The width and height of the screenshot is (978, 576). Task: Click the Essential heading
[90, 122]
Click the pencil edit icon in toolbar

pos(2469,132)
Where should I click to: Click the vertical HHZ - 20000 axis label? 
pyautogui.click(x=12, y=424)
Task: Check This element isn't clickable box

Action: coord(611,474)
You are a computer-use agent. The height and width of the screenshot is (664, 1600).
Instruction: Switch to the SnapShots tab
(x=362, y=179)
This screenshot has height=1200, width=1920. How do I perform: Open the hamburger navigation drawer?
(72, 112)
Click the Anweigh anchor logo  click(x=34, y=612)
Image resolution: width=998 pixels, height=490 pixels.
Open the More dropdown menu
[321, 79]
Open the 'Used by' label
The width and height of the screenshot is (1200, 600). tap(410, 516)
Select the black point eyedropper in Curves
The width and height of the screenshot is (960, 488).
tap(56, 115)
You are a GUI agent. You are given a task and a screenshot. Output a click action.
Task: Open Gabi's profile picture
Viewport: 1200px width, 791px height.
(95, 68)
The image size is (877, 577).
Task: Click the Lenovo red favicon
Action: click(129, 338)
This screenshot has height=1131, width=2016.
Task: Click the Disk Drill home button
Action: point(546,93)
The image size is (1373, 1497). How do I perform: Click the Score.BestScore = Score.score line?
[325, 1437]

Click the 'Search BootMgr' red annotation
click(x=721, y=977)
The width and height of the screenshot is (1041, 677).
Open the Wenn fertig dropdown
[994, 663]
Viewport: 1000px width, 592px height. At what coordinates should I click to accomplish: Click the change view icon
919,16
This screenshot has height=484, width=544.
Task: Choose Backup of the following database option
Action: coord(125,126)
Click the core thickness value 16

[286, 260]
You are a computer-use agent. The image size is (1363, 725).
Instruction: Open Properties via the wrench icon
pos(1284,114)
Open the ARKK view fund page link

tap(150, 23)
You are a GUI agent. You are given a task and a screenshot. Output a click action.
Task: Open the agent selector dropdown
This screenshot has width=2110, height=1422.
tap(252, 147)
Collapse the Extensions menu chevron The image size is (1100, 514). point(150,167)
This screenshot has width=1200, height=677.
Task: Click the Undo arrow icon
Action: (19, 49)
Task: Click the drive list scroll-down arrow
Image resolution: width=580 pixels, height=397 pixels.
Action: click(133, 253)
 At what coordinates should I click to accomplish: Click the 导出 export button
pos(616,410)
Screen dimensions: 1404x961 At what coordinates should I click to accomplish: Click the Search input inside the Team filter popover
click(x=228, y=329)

########

**Description of the task**
Return the records in full. Omit nothing.

**Response box**
The width and height of the screenshot is (978, 576). Task: Click the Essential heading
[90, 122]
Click the pencil edit icon in toolbar

pos(2469,132)
Where should I click to: Click the vertical HHZ - 20000 axis label? 
pyautogui.click(x=12, y=424)
Task: Check This element isn't clickable box

Action: coord(611,474)
You are a computer-use agent. The height and width of the screenshot is (664, 1600).
Instruction: Switch to the SnapShots tab
(x=362, y=179)
This screenshot has height=1200, width=1920. How do I perform: Open the hamburger navigation drawer?
(72, 112)
Click the Anweigh anchor logo  click(x=34, y=612)
Image resolution: width=998 pixels, height=490 pixels.
Open the More dropdown menu
[321, 79]
Open the 'Used by' label
The width and height of the screenshot is (1200, 600). tap(410, 516)
Select the black point eyedropper in Curves
The width and height of the screenshot is (960, 488).
tap(56, 115)
You are a GUI agent. You are given a task and a screenshot. Output a click action.
Task: Open Gabi's profile picture
Viewport: 1200px width, 791px height.
(95, 68)
The image size is (877, 577).
Task: Click the Lenovo red favicon
Action: click(129, 338)
This screenshot has height=1131, width=2016.
Task: Click the Disk Drill home button
Action: point(546,93)
The image size is (1373, 1497). How do I perform: Click the Score.BestScore = Score.score line?
[325, 1437]

Click the 'Search BootMgr' red annotation
click(x=721, y=977)
The width and height of the screenshot is (1041, 677).
Open the Wenn fertig dropdown
[994, 663]
Viewport: 1000px width, 592px height. At what coordinates should I click to accomplish: Click the change view icon
919,16
This screenshot has height=484, width=544.
Task: Choose Backup of the following database option
Action: coord(125,126)
Click the core thickness value 16

[286, 260]
You are a computer-use agent. The image size is (1363, 725).
Instruction: Open Properties via the wrench icon
pos(1284,114)
Open the ARKK view fund page link

tap(150, 23)
You are a GUI agent. You are given a task and a screenshot. Output a click action.
Task: Open the agent selector dropdown
This screenshot has width=2110, height=1422.
tap(252, 147)
Collapse the Extensions menu chevron The image size is (1100, 514). point(150,167)
This screenshot has width=1200, height=677.
Task: Click the Undo arrow icon
Action: (19, 49)
Task: Click the drive list scroll-down arrow
Image resolution: width=580 pixels, height=397 pixels.
Action: click(133, 253)
 At what coordinates should I click to accomplish: Click the 导出 export button
pos(616,410)
Screen dimensions: 1404x961 At what coordinates should I click to accomplish: Click the Search input inside the Team filter popover
click(x=228, y=329)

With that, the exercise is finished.